ZU ERLEDIGENDE AUFGABEN
**1.** Ziehe aus den Datensätzen jede Zeile heraus, die das Wort „This“ enthält, und gib diese Zeilen unverändert wieder.
**2.** Setze den Text über die Frühgeschichte der österreichischen Arbeiterbewegung im Anschluss an seinen letzten Satz fort.

Ab 1878 machte sich auch das deutsche „Sozialistengesetz“ in Österreich insofern bemerkbar, als dass deutsche sozialdemokratische Presse- und Agitationsmaterialien hierzulande kaum bis gar nicht mehr erhältlich waren. Politische Organisationen der österreichischen Arbeiterbewegung, die alles daran setzten, sich auf dem Boden der Legalität zu bewegen, wurden zugunsten der Radikalen immer weiter zurück gedrängt, was eine Hinwendung der Massen zu anarchistisch geprägten Ideen und Gruppen begünstigte.10

„Anarchismus“ und Terrorismus
Die […] Ultrarevolutionären griffen in den Jahren 1882 bis 1884 zu terroristischen Kampfmitteln wie Verübung von Attentaten (auf den Schuhfabrikanten Merstallinger im Herbst 1882 und Tötung von Polizeibeamten (Dezember 1883). […] Polizeiliche Verfolgung, die Verhängung des Ausnahmezustands über Wien und Umgebung im Jahre 1884, und die darauffolgenden Prozesse mit schwersten Strafen führten zum praktischen Zusammenbruch der Bewegung. Die Zeitungen mußten eingestellt werden, die Vereine wurden aufgelöst und öffentliche Versammlungen konnten nicht stattfinden.11
Das hier in mehreren Teilen wiedergegebene Referat "Frühgeschichte der österreichischen Arbeiterbewegung" wurde auf dem KAZ-Sommercamp "Anton Makarenko" 2009 gehalten.

(Einträge des Datensatzes)
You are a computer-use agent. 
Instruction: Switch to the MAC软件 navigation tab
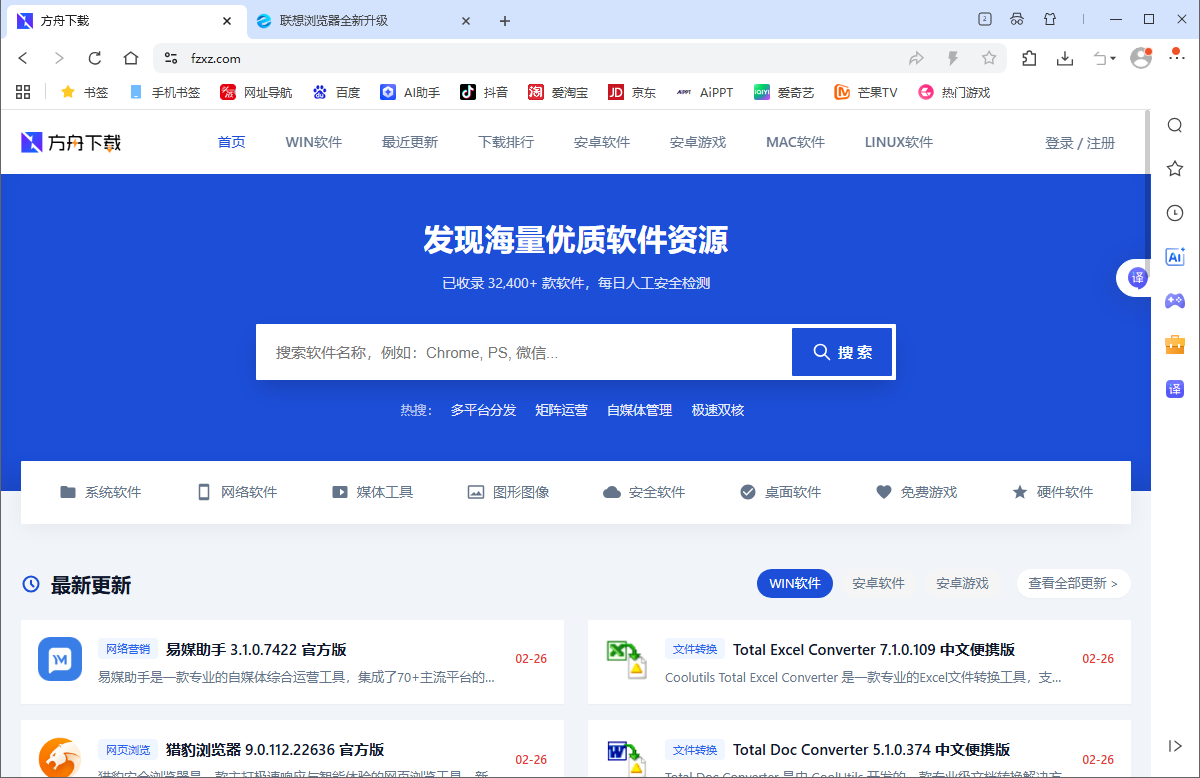pos(795,142)
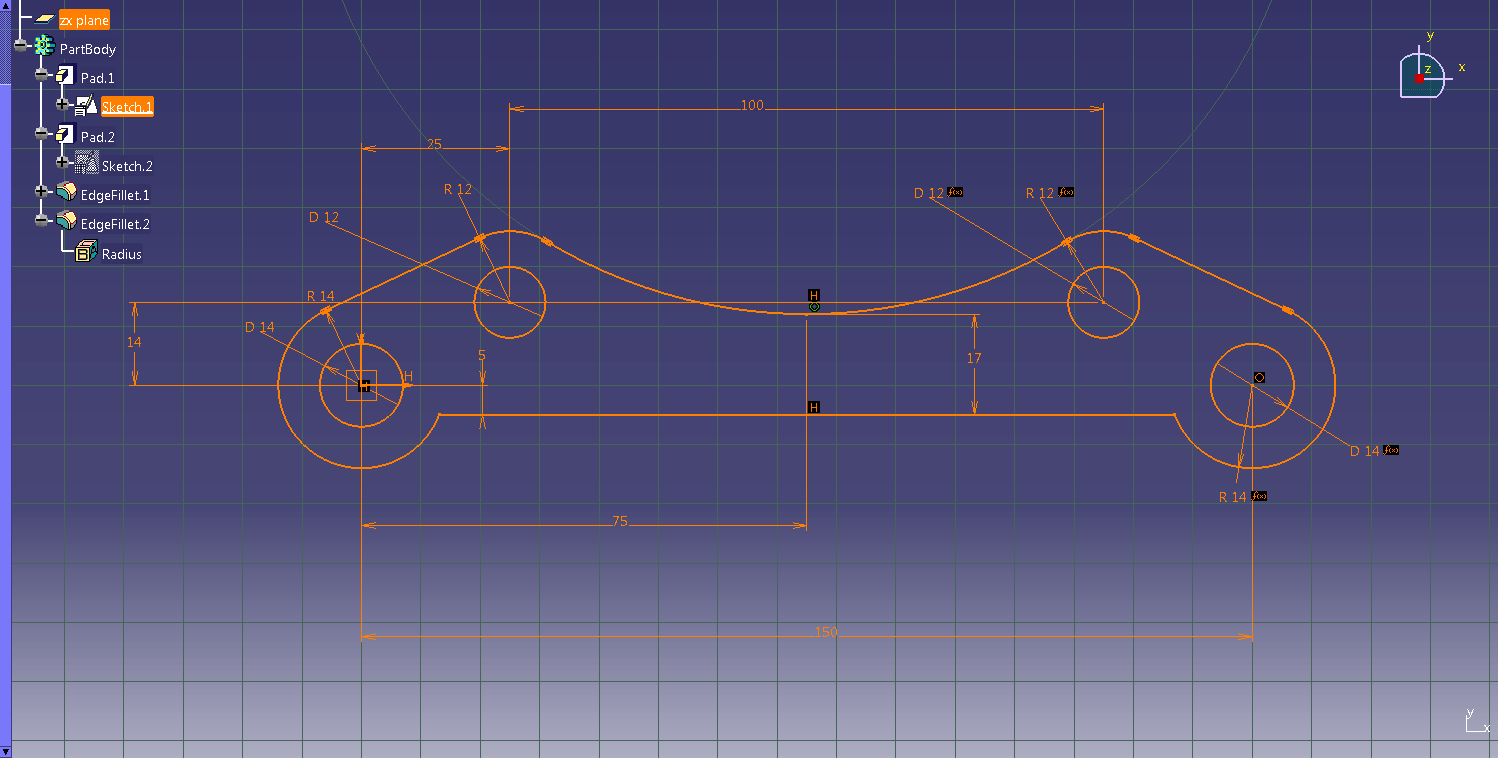Select the EdgeFillet.2 tree label
This screenshot has height=758, width=1498.
115,224
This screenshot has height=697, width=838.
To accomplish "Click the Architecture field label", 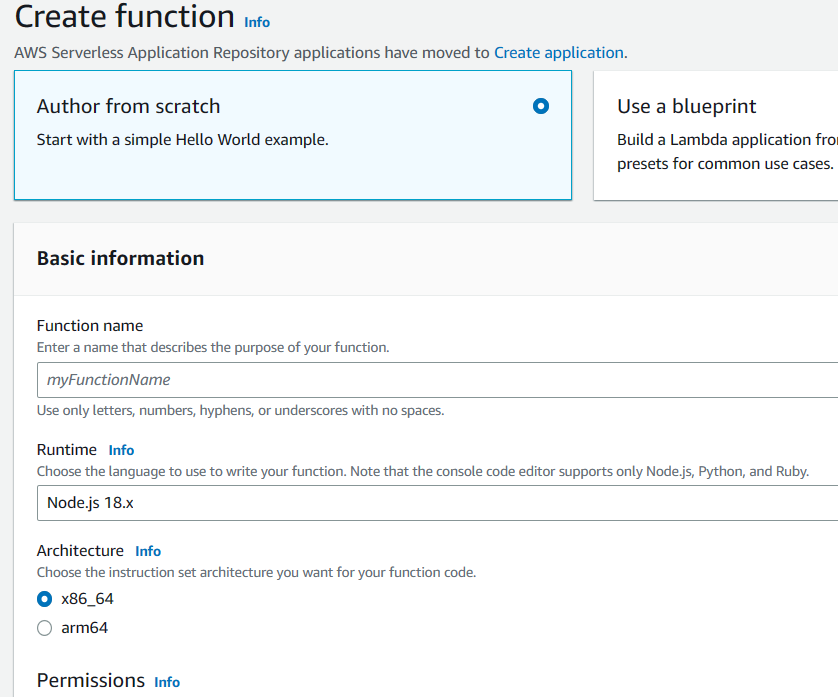I will coord(80,551).
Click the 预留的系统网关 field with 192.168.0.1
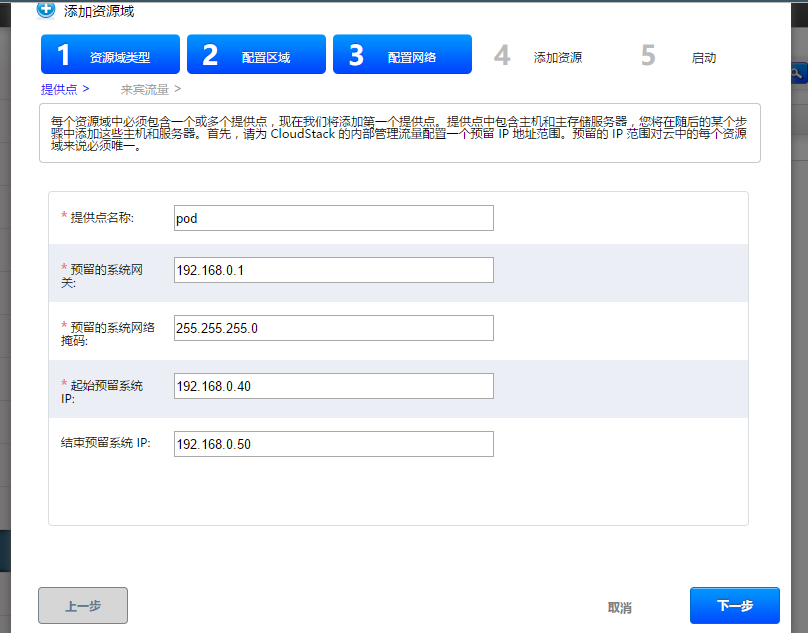The height and width of the screenshot is (633, 808). pyautogui.click(x=333, y=270)
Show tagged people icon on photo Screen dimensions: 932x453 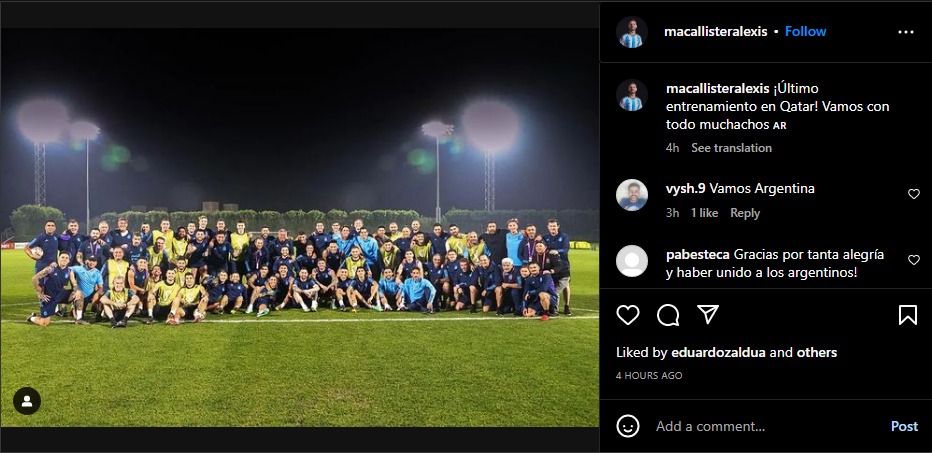(27, 401)
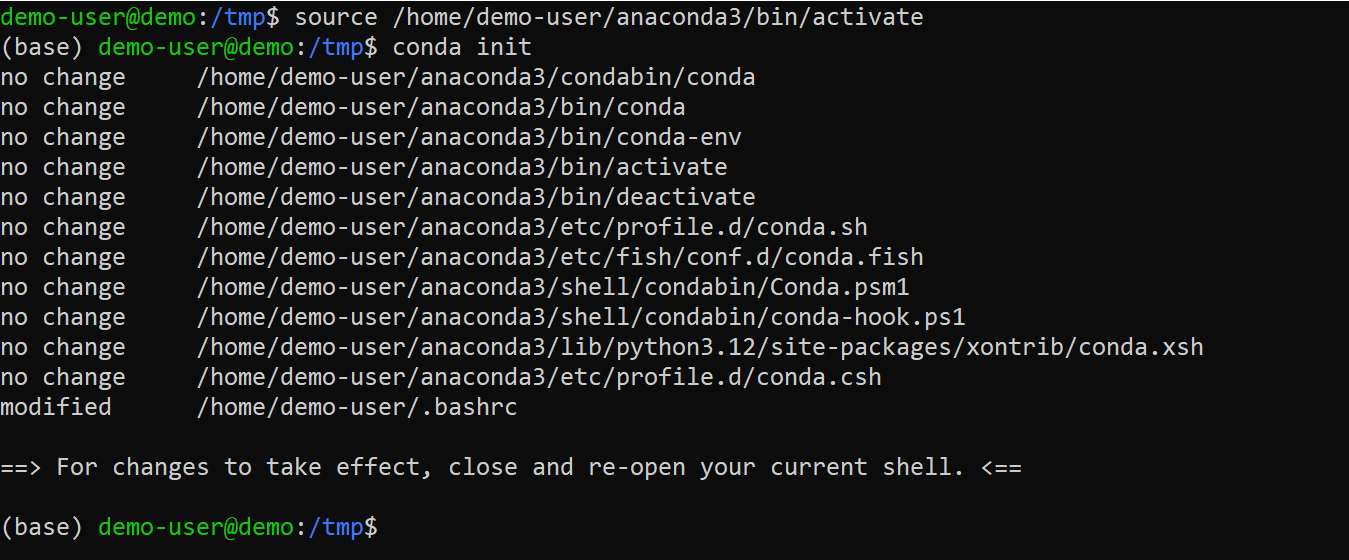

LÖSUNGEN DER AUFGABEN
**1.**
This screenshot has height=758, width=1498.
This screenshot has height=697, width=838.

**2.**
Der Terminus „Anarchismus“ – er „bietet sowohl als Theorie wie auch in seiner Praxis kein einheitliches, statisches Bild“12 – war und ist ein politischer Kampfbegriff, der sowohl von den Herrschenden als auch von konkurrierenden Strömungen innerhalb der Arbeiterbewegung selbst gegen VertreterInnen einer radikalen Richtung mit einer gewissen Affinität zu politischen Attentaten und Terrorakten verwendet würde.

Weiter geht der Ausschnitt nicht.